Someone at Sony gets this right. The Sony RX-10, for example, is a smaller sensor than DX, but the lens out front is f/2.8 constant aperture. That lens at 200mm equivalent is making up for the small sensor size. This is one of the things that bothers me about Nikon’s DX lens lineup: we have one old f/2.8 lens, an f/1.8 prime, and…well, that’s it. To get low light performance out of these 24mp DX sensors that is exceptional (as opposed to good), we end up putting other non-Nikon lenses out front: the Tokina 11-16mm f/2.8, the Sigma 18-35mm f/1.8 or 17-50mm f/2.8, for example.
So where can you get more DX performance? Simple: the lens. Sharper lenses with fewer flaws, faster lenses that let you use lower ISO values. Any f/2.8 lens gains you a half stop from the kit lenses right off the bat. At the telephoto end of a zoom, the constant f/2.8 gains you two stops.
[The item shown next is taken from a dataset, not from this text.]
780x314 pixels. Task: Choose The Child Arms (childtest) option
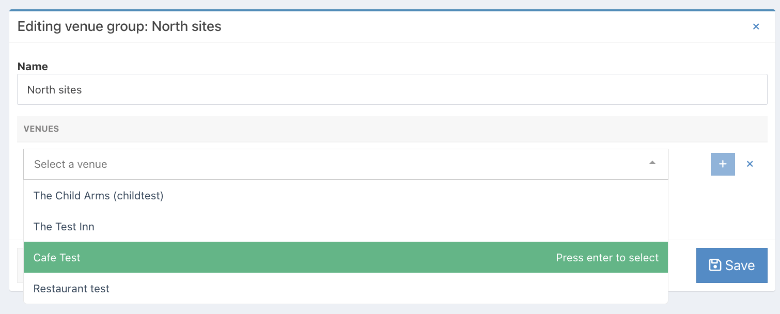(346, 195)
That’s a lot of visible difference, whereas some more pixels won’t be.
Thus, here’s my tip for the day: instead of going for 24mp over the 16mp you’ve got, or wishing for more than the 24mp you can get today, think about the lens out front first. You can impact your DX results far more by judicious lens choice than you can buying megapixels now.
Let’s assume for a moment that the best optical performance of a lens is one stop below maximum aperture. Your kit lens at many focal lengths will thus need to be at f/8, which is beginning to be diffraction impacted on a 24mp DX sensor. But the f/2.8 lens is at f/4, which isn’t. So not are you potentially gaining two stops of ISO, you’re also avoiding the worst of the mechanism that takes away some of your resolution gains.
Bottom line: look carefully at your lens choices if you’re pushing up the megapixel count ladder.